▶ _Source records_
########################################
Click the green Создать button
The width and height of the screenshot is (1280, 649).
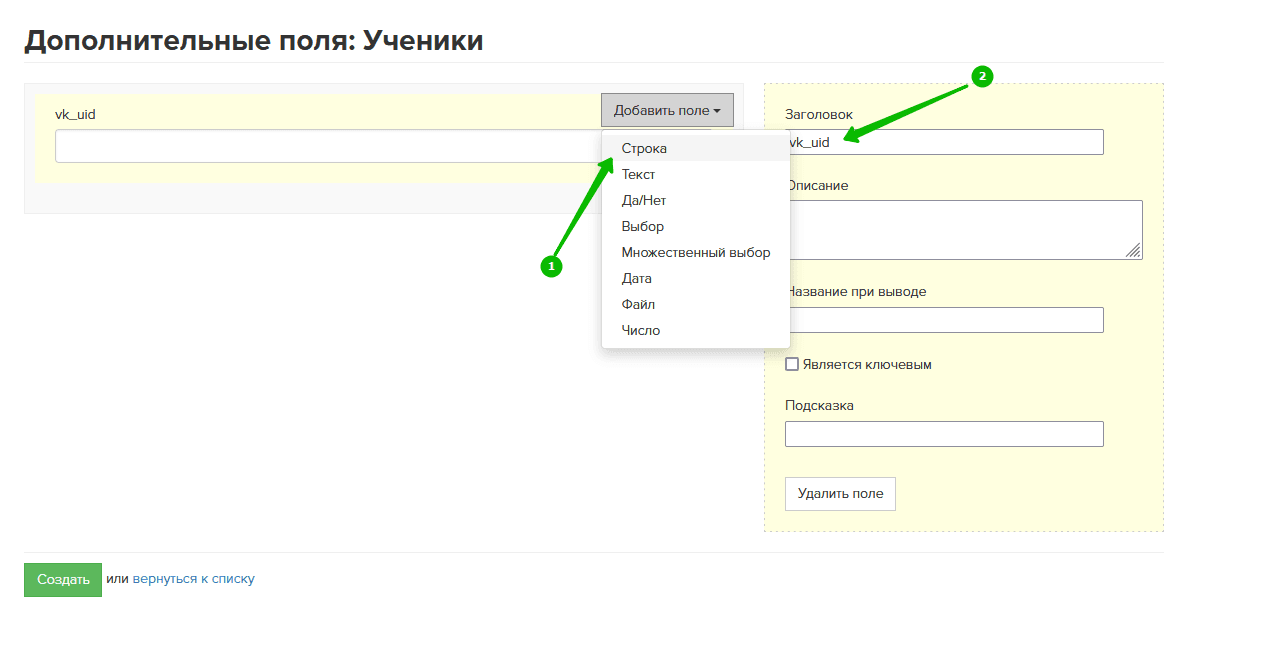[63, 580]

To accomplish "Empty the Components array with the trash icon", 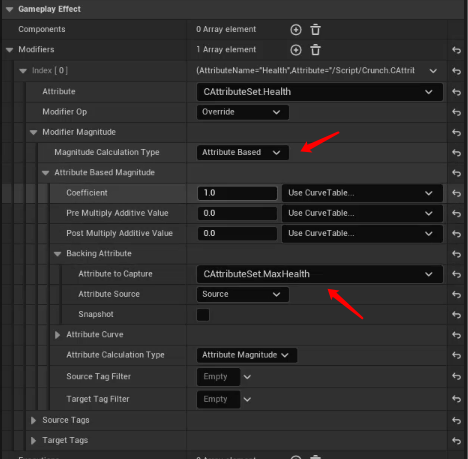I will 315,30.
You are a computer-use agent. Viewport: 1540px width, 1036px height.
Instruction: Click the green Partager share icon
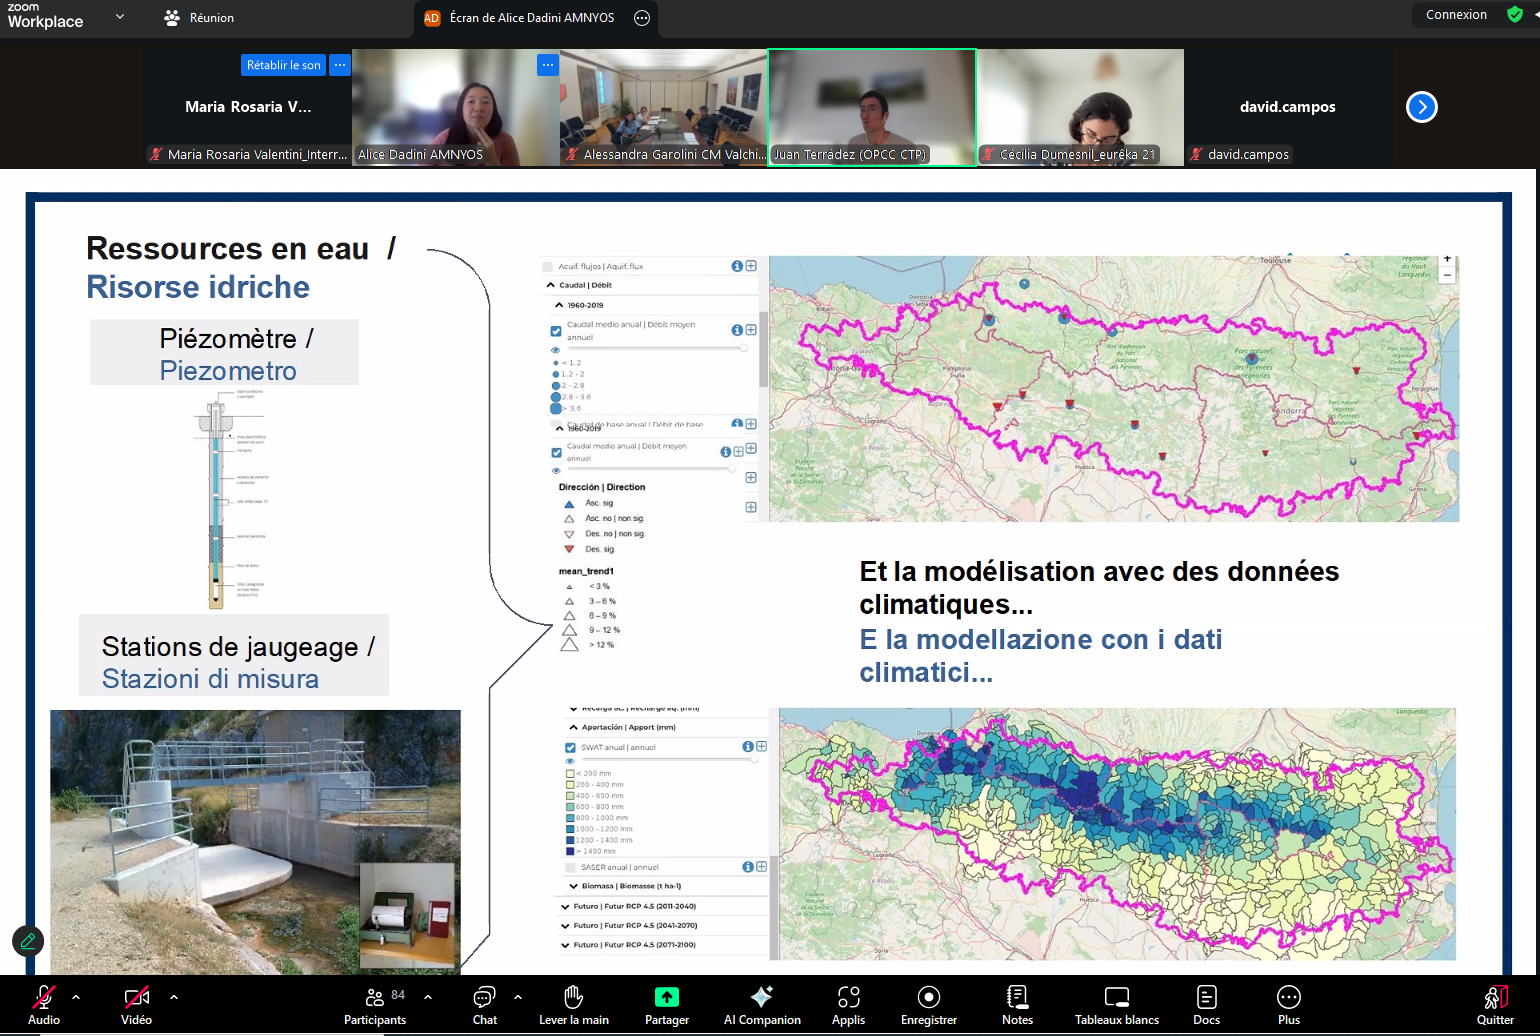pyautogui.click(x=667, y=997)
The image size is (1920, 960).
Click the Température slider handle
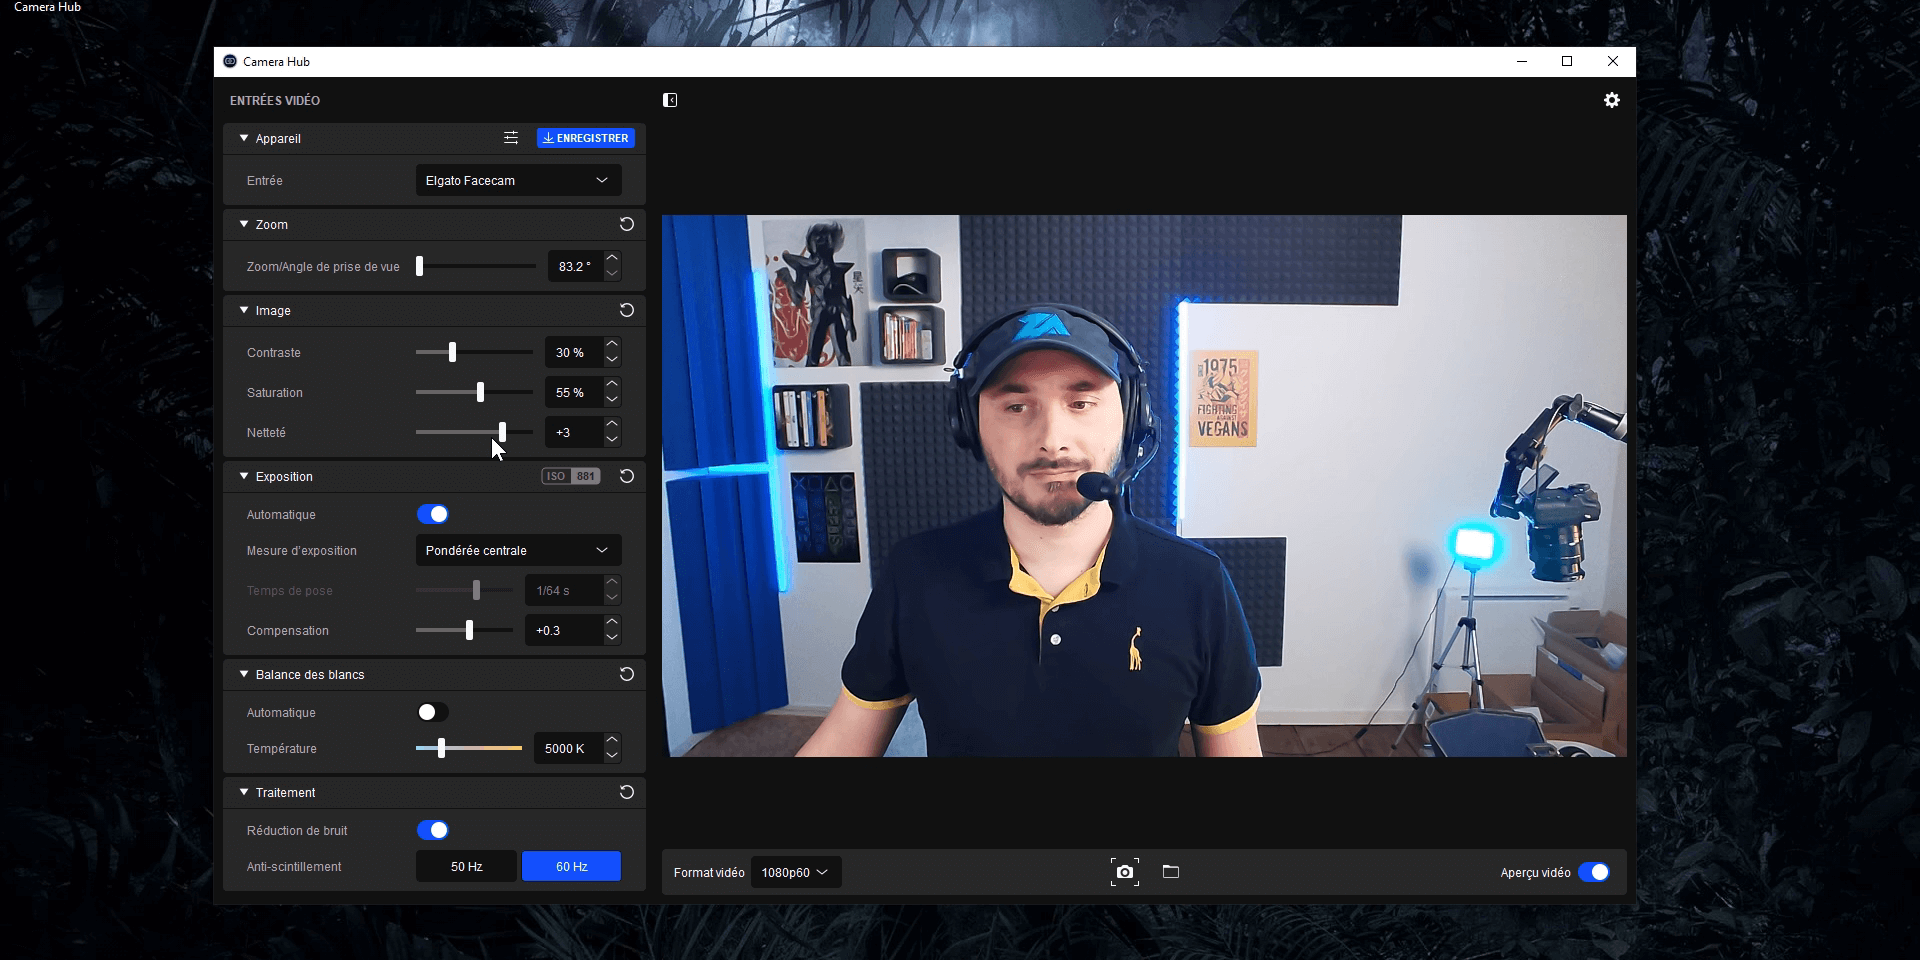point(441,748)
########################################
▶ _Required work_
Pictures excluded, write out exactly and only the lines of the material from the one containing "You are a computer-use" up to and including the last line.

▶ _Answer section_
You are a computer-use agent. Viewport: 1540px width, 1036px height.
Instruction: Click the green Partager share icon
pyautogui.click(x=667, y=997)
The image size is (1920, 960).
Click the Température slider handle
point(441,748)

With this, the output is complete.